Tak seperti yang dikira, suara batin selintas itu runtuh ambruk suatu hari dalam sebuah percakapan dengan seorang teman yang memberitahukan kepadanya bahwa siswa yang dilihatnya tadi adalah siswa dengan otak terencer dikelasnya. Lagi-lagi Perfect!
Tidak habis-habis pertanyaan adikku dalam perenungannya itu, lewat matanya aku dengan lancang menerka-nerka “gerangan apa kiranya segala kelebihan itu tumpah ruah di salah seorang manusia??”

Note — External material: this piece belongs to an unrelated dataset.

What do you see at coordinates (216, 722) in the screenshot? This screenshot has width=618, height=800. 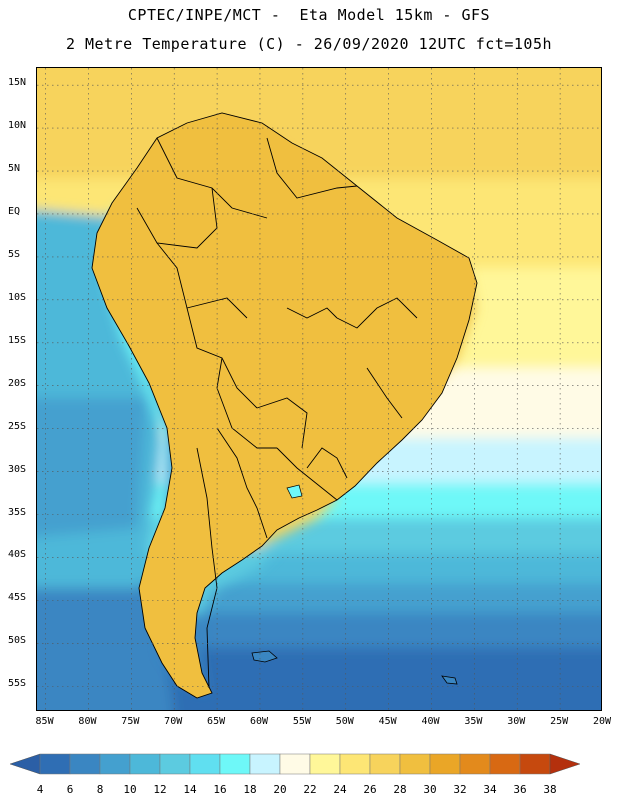 I see `longitude-label: 65W` at bounding box center [216, 722].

Selalu begitu……… Hal yang paling sering membuat kita merenung dalam-dalam adalah pencarian panjang akan diri kita sendiri. Monster terbesar yang kita hadapi dalam lelakon “seribu satu malam” versi kita masing-masing adalah nyata-nyata fikiran kita sendiri. Kita cemburu. Kalut. Bingung. Gamang. Cemas. Dan lain-lain rupa.
Lalu aku tersenyum simpul saja, bagaimana caranya membangkitkan semangat yang sayup-sayup tertidur, hanya dalam menit dalam detik, bisakah??
Kedewasaanlah yang kuharap-harap akan datang seiring waktu hidupku yang semakin lama semakin tua ini. Agar bisa menyemangati dengan sabar sesabar-sabarnya, biar kena sekena-kenanya.
Dek, Cuma kebanggaan untuk terus melayang-layang di atas karpet ujian demi ujian, untuk terus meloncat-loncat meniti kubah-kubah kesempatan, dan berpegang erat agar tidak tergelincir dalam resiko-resiko yang luar biasa curam itulah yang membuat kita masih berasa sebagai manusia, yang punya nyawa punya harga.
Rekapitulasi perjuangan kita adalah dinilai dari seberapa tegarnya kita untuk terus bertahan agar tetap muncul di setiap babak lakon “seribu satu malam” kita ini. Dan dari setiap akhir cerita yang datang entah dramatis entah tidak itu, kita lagi-lagi harus bersabar untuk tertakdir menjadi ksatria gagah jumawa atau juga pribumi biasa-biasa saja.